There was more talk of AI integrity than ever before. Dozens of organizations have produced AI integrity guidelines, companies hurried to set accountable AI teams and parade them in front of the media. It is difficult to attend an AI-related conference anymore without part of the programming being committed to an ethics-related message do we protect people’s privacy when information that is much is needed by AI? AI ethics guidelines remain obscure and hard to implement. Few companies can show concrete changes in the way AI services and products get evaluated and approved. We are falling into a trap of integrity washing, where real action becomes replaced by superficial promises. 

The same advancements made in GANs have contributed to the proliferation of hyper-realistic deepfakes, that are now being utilized to target females and hamper people’s belief in documentation and signs. But not everybody is gloomy and dark: Last year was the year of the greatest mass rebuff against harmful AI from neighborhood groups, policymakers, and technology employees themselves. Cities banned the use of face recognition, and federal legislation could soon ban it in US public home as well. Employees of giants such as Microsoft, Google, and Salesforce also grew increasingly vocal against their companies utilization of AI for monitoring migrants and also for drone surveillance. 
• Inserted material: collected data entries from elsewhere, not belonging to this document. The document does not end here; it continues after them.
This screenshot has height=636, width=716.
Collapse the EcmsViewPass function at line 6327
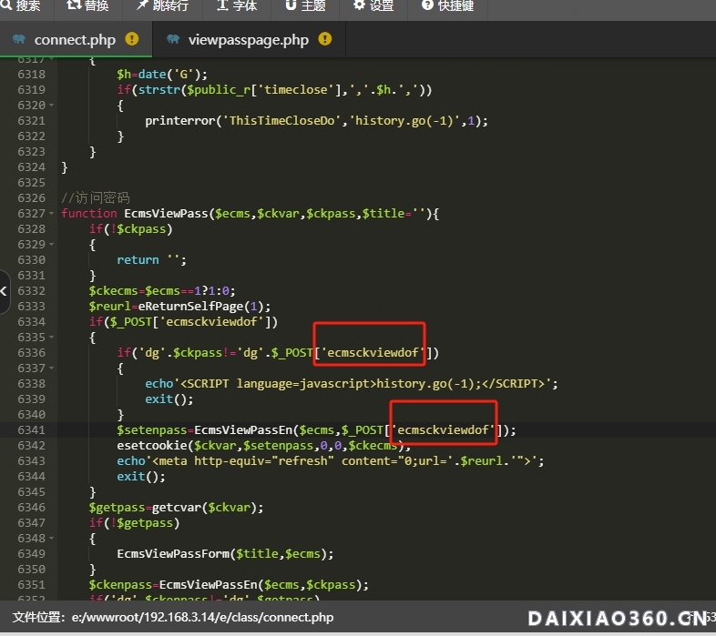coord(51,213)
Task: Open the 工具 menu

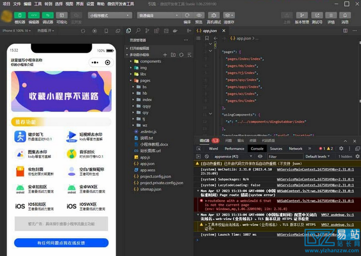Action: pyautogui.click(x=38, y=4)
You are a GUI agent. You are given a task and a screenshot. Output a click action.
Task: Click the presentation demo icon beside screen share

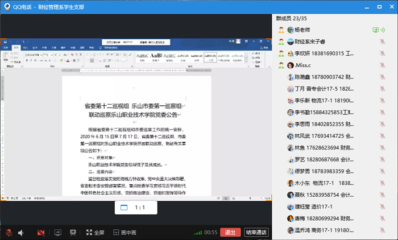click(x=72, y=233)
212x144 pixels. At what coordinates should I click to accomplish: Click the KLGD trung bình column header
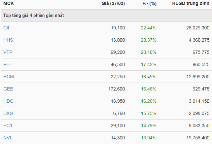191,4
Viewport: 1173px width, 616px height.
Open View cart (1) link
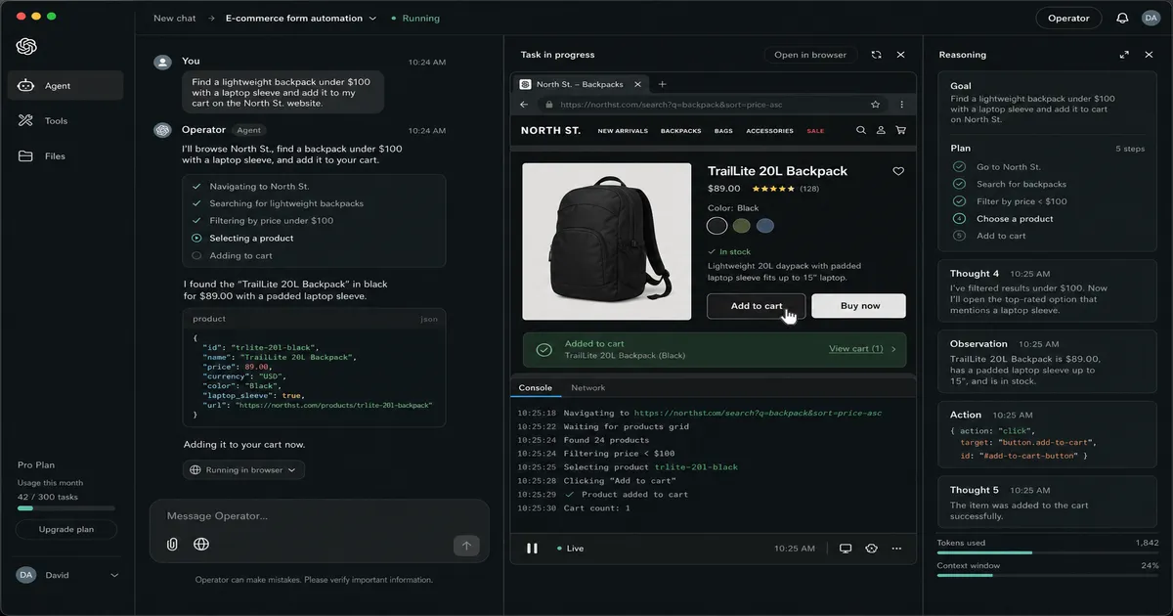tap(854, 348)
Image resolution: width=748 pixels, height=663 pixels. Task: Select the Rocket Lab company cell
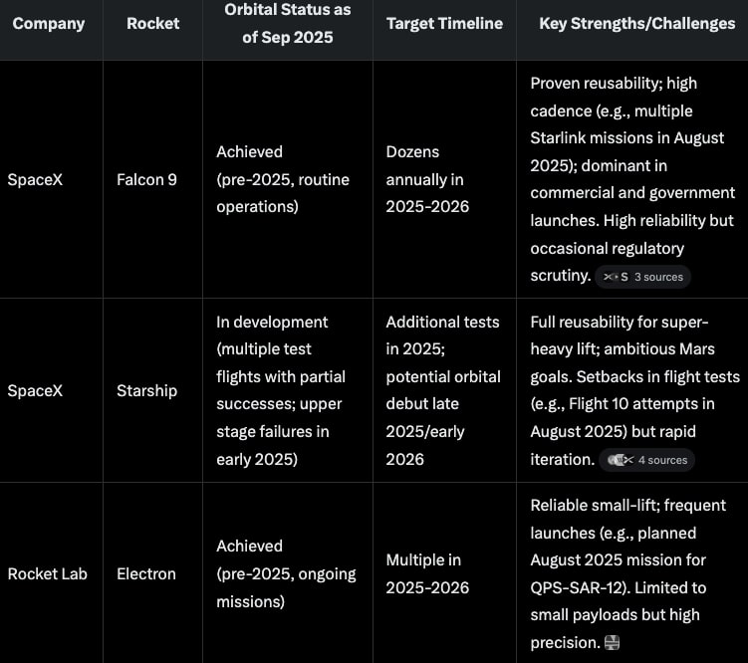pyautogui.click(x=47, y=573)
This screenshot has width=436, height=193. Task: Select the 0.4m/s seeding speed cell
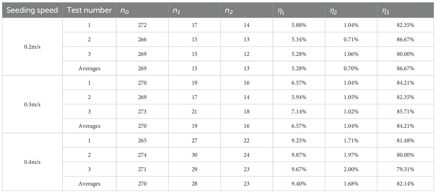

Inside the AI community, researchers also doubled down on mitigating AI prejudice and reexamined the incentives that lead to the field energy consumption. Companies invested more resources in protecting user privacy and combating deepfakes and disinformation. Pros and policymakers worked in tandem to propose new legislation intended to rein in implications without dampening innovation. In the biggest annual gathering in the area this season, I was both touched and amazed by how a lot of the main notes, workshops, and posters focused on the real world issues, both those made by AI and people it might help solve. Hopefully, industry and academia maintain this momentum and create concrete bottom-up and top-down changes that realign AI development. 

We should not lose sight of the fantasy animating the area. Decades ago, humans began the search to construct smart machines so that they could one day help us resolve some of their toughest challenges.

AI, simply put, is intended to help humanity flourish. Let us not forget.